- **WHAT IS NEEDED**: There is one span to output from the data below: the lines starting at the line with "Determine whether a" and ending at the line with "Fortrolighedspolitik (129, 2451)". Output it exactly, ends included, nothing more.

- **Collected data entries**:

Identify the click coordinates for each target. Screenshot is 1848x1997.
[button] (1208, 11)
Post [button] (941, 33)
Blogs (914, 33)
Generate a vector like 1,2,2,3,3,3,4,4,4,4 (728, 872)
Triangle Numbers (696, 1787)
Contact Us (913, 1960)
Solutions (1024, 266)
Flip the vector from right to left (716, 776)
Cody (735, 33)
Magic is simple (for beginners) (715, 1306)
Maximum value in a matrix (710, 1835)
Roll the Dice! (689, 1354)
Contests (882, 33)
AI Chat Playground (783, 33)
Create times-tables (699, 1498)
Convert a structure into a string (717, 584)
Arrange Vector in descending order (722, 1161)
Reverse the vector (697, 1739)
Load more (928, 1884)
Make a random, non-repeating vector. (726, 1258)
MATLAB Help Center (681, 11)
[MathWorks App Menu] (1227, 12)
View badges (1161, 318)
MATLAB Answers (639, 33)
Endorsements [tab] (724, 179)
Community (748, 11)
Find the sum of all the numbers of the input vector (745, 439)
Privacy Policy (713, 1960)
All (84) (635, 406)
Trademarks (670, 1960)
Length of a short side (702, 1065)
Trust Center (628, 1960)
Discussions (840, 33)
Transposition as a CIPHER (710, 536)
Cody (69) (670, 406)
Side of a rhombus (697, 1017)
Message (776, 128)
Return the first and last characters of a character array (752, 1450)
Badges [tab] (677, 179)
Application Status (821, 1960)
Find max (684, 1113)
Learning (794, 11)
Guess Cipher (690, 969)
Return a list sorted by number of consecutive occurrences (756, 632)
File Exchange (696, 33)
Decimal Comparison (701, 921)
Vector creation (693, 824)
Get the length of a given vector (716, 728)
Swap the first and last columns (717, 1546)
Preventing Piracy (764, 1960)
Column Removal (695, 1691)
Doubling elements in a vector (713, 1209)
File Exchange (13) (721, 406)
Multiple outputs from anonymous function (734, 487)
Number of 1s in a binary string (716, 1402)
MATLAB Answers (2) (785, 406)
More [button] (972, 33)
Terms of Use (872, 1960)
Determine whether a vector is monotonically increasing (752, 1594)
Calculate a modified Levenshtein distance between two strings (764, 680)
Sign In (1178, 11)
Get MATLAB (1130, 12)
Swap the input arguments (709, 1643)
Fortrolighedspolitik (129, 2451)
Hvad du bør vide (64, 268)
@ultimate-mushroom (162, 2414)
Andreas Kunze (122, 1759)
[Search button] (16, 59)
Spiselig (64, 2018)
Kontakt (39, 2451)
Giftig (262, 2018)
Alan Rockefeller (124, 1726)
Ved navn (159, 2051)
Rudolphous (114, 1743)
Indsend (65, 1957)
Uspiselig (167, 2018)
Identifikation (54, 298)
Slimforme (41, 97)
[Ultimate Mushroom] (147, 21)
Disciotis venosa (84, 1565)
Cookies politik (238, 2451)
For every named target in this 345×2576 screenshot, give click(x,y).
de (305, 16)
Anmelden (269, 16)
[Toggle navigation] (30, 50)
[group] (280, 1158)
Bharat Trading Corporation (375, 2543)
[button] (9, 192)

- **TASK RESULT**:
Determine whether a vector is monotonically increasing (752, 1594)
Calculate a modified Levenshtein distance between two strings (764, 680)
Sign In (1178, 11)
Get MATLAB (1130, 12)
Swap the input arguments (709, 1643)
Fortrolighedspolitik (129, 2451)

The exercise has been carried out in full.